Royal visits to Paris never vary. They last four or five days, and during that brief period the foreign sovereign, the French President, the Cabinet Ministers, the array of high State officials, the troops, the police, the Press and the greater part of Paris public have so much to do and to see that at the end of the whirl they cannot but confess to a condition of exhaustion. Both the Royal visitor and the President hold brilliant State banquets. Most probably there is a third banquet at the Quai d’Orsay. The gala at the Opera (or sometimes at the Français), a Military Review, an expedition to Versailles, a reception at the Hôtel de Ville, a special race-meeting, presentations of Addresses: such are the traditional items in the strenuous “programme.” Then, speeches to make; and since they are eminently “official,” they must be carefully considered, and thoroughly mastered, beforehand. As, on the other score, the “official” toasts and speeches are invariably stereotyped in substance and sentiment, they cannot demand much inventiveness or exertion. They must be mutually polite and complimentary—a repetition of one another.

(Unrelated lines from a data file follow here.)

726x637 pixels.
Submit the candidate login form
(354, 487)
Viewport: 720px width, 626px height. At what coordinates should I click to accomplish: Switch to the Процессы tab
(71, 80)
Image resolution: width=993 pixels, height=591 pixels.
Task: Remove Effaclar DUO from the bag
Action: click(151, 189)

However, in spite of the polite and amusing banality of the “official” speeches, Royal visits to France can have far-reaching consequences. Eighteen years ago the arrival in Paris of the Tsar resulted in the Franco-Russian Alliance. After that, King Edward and the Entente; and since then the visits of the kings of Spain and Italy have undoubtedly promoted a mutual friendly feeling between those two countries and Republican France. Then there have also taken place, during the last five or six years, odd, amazing Royal visits: that have caused the punctilious French Protocol no end of ennuis and perplexities. Behold black-faced and burly old Sisowath, King of Cambodia, descending most indecorously upon Paris, in a battered top-hat and gorgeous silken robes: and with a party of bejewelled native dancing-girls! Impossible to separate Sisowath from his monstrous top-hat (which came from heaven knows where) and his dancers; impossible, therefore, to entertain his Cambodian Majesty ceremoniously. Nor would he have tolerated State banquets, the Hôtel de Ville, Versailles, the Opera. No pomp for black Sisowath. A great deal of his time he spent in going up and down lifts; and in listening to gay songs from the gramophone. When he drove through the streets he kissed his great ebony hands at the Parisiennes. He was, as a matter of fact, for kissing everybody: even capacious President Fallières, even sallow, petulant M. Clemenceau. As he did his embracing, he hugged his victims in his huge, massive arms. Still, he was a King—and so official France had to overlook his eccentricities. As for the Parisians, they revelled in Bohemian Sisowath. Ecstatic, gay cries of “Vive le roi!” and “Vivent les petites danseuses”:—to which his merry old Majesty responded by standing up in his carriage, and waving the disgraceful top-hat; and blowing forth more and more kisses; and shouting out messages in his own incomprehensible language.... Then, after Sisowath, Mulai Hafid, the ex-Sultan of Morocco, who before coming to Paris passed a few days at Vichy. Nobody, however, had reason to cheer or rejoice over this Royal visitor: for his behaviour was intolerable. Sisowath was expansive, affectionate, rigolo; Mulai Hafid was violent, insolent, offensive.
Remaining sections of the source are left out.